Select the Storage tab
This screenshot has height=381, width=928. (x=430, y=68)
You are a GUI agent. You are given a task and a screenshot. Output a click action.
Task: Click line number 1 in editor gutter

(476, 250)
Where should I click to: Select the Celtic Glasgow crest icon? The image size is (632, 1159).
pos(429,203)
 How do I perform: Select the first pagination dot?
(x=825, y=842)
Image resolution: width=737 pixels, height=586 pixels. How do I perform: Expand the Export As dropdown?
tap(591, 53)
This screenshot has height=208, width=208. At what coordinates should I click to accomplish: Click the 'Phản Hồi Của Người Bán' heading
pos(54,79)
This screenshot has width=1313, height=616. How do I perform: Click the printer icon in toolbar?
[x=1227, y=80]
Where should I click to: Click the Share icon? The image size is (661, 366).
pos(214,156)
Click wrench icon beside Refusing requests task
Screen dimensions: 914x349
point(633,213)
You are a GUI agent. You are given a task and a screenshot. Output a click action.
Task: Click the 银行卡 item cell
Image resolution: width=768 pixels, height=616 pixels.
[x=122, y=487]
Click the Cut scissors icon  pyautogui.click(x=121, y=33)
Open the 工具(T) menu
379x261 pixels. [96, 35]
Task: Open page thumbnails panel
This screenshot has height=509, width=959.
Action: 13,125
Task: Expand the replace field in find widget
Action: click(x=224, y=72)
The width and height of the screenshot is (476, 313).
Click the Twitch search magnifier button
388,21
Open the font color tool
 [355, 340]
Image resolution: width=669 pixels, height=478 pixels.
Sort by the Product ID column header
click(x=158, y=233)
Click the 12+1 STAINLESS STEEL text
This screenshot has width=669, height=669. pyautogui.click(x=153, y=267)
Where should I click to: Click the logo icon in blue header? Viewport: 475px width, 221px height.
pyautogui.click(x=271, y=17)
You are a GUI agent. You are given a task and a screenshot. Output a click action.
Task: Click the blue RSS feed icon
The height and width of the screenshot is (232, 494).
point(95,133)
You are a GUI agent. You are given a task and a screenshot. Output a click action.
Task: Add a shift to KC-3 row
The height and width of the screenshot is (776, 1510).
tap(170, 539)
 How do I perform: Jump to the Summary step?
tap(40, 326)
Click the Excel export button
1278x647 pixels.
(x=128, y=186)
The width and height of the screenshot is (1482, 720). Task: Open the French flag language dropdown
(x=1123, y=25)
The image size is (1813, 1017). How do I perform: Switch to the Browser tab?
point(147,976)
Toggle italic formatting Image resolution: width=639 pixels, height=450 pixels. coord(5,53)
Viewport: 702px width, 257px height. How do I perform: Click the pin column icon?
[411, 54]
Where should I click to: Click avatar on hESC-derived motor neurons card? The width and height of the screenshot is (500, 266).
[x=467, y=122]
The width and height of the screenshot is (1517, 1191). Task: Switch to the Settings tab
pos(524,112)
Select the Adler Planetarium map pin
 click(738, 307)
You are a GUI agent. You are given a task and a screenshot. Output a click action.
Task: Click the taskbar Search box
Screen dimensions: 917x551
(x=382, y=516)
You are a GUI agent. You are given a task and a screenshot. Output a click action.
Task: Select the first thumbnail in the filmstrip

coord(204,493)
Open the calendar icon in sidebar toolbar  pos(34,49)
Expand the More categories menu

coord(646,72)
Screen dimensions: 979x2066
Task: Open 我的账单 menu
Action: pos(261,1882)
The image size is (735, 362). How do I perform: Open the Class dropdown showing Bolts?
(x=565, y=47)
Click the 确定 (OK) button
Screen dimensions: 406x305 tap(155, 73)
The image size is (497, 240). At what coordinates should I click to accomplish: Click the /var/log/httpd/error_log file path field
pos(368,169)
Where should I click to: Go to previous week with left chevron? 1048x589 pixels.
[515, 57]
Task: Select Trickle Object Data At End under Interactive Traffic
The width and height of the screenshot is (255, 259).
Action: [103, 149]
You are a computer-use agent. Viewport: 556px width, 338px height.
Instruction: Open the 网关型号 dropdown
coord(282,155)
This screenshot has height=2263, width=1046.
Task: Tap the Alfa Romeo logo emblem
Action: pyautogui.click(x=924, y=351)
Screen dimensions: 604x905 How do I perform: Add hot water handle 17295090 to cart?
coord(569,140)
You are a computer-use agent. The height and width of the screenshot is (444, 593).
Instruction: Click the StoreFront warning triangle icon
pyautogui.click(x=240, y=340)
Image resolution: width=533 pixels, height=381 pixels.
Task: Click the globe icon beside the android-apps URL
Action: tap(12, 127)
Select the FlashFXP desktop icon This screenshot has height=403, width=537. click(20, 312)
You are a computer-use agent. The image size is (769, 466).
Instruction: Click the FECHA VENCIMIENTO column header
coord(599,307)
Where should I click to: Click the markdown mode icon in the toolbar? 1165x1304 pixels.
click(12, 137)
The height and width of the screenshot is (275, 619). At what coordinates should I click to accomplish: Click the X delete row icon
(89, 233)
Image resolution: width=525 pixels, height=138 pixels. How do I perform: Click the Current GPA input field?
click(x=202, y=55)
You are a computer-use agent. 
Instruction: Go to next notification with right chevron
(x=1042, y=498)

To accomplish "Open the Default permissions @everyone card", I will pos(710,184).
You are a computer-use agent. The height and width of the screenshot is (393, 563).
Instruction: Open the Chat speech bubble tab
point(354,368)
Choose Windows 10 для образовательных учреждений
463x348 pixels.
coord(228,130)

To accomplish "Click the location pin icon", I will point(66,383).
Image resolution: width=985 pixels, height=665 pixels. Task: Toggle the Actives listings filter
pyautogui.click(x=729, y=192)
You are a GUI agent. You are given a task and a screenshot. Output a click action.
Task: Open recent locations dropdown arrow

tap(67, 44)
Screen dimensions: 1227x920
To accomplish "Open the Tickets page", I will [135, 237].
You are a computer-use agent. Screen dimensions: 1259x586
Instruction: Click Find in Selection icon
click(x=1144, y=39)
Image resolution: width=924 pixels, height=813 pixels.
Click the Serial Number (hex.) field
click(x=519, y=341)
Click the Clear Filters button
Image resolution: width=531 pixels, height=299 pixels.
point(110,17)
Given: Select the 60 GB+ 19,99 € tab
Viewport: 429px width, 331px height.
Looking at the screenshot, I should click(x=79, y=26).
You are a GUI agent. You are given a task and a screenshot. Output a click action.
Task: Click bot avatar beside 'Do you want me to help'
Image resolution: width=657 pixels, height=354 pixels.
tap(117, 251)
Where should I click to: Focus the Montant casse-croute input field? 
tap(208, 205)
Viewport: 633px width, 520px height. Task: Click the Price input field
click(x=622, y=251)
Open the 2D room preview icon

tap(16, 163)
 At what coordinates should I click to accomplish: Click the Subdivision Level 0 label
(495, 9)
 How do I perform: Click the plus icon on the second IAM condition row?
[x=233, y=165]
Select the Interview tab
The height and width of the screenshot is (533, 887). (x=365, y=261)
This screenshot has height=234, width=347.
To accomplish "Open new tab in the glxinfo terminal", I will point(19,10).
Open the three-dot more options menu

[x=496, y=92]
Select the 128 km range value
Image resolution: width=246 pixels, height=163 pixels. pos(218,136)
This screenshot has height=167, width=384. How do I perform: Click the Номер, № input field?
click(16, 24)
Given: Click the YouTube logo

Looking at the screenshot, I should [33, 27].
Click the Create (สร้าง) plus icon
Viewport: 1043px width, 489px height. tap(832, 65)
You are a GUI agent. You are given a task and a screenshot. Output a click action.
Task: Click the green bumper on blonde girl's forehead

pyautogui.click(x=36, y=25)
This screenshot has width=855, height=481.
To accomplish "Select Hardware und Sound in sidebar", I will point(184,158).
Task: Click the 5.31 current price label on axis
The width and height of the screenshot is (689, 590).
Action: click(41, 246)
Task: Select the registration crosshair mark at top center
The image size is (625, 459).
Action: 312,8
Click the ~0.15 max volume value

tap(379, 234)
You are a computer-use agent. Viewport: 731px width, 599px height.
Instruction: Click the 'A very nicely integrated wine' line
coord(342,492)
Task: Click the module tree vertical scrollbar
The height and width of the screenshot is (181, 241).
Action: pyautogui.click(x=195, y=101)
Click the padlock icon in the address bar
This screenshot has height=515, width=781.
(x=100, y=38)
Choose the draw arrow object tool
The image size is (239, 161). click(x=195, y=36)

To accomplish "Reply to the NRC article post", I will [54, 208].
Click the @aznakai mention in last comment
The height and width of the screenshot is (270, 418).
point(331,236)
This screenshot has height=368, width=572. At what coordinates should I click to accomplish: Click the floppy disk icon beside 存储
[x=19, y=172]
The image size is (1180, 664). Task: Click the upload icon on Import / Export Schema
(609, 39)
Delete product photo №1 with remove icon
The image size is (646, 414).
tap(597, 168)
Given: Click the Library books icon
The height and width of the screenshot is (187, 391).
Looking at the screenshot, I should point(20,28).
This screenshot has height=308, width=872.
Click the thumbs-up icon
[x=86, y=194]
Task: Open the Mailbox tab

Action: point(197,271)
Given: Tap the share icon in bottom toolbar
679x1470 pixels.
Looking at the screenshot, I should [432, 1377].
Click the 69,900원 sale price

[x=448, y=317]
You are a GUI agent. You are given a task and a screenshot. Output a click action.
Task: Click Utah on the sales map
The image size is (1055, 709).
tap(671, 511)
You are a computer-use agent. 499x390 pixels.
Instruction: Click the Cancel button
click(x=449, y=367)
- - - - -
• **YOUR OBJECTIVE**:
Write out the listing above verbatim, from its start through the line containing "point(633,213)", inclusive.

• **ANSWER FOR THIS EXERCISE**:
Select the Storage tab
This screenshot has height=381, width=928. (x=430, y=68)
You are a GUI agent. You are given a task and a screenshot. Output a click action.
Task: Click line number 1 in editor gutter

(476, 250)
Where should I click to: Select the Celtic Glasgow crest icon? The image size is (632, 1159).
pos(429,203)
 How do I perform: Select the first pagination dot?
(x=825, y=842)
Image resolution: width=737 pixels, height=586 pixels. How do I perform: Expand the Export As dropdown?
tap(591, 53)
This screenshot has height=208, width=208. At what coordinates should I click to accomplish: Click the 'Phản Hồi Của Người Bán' heading
pos(54,79)
This screenshot has width=1313, height=616. How do I perform: Click the printer icon in toolbar?
[x=1227, y=80]
Where should I click to: Click the Share icon? The image size is (661, 366).
pos(214,156)
Click wrench icon beside Refusing requests task
Screen dimensions: 914x349
point(633,213)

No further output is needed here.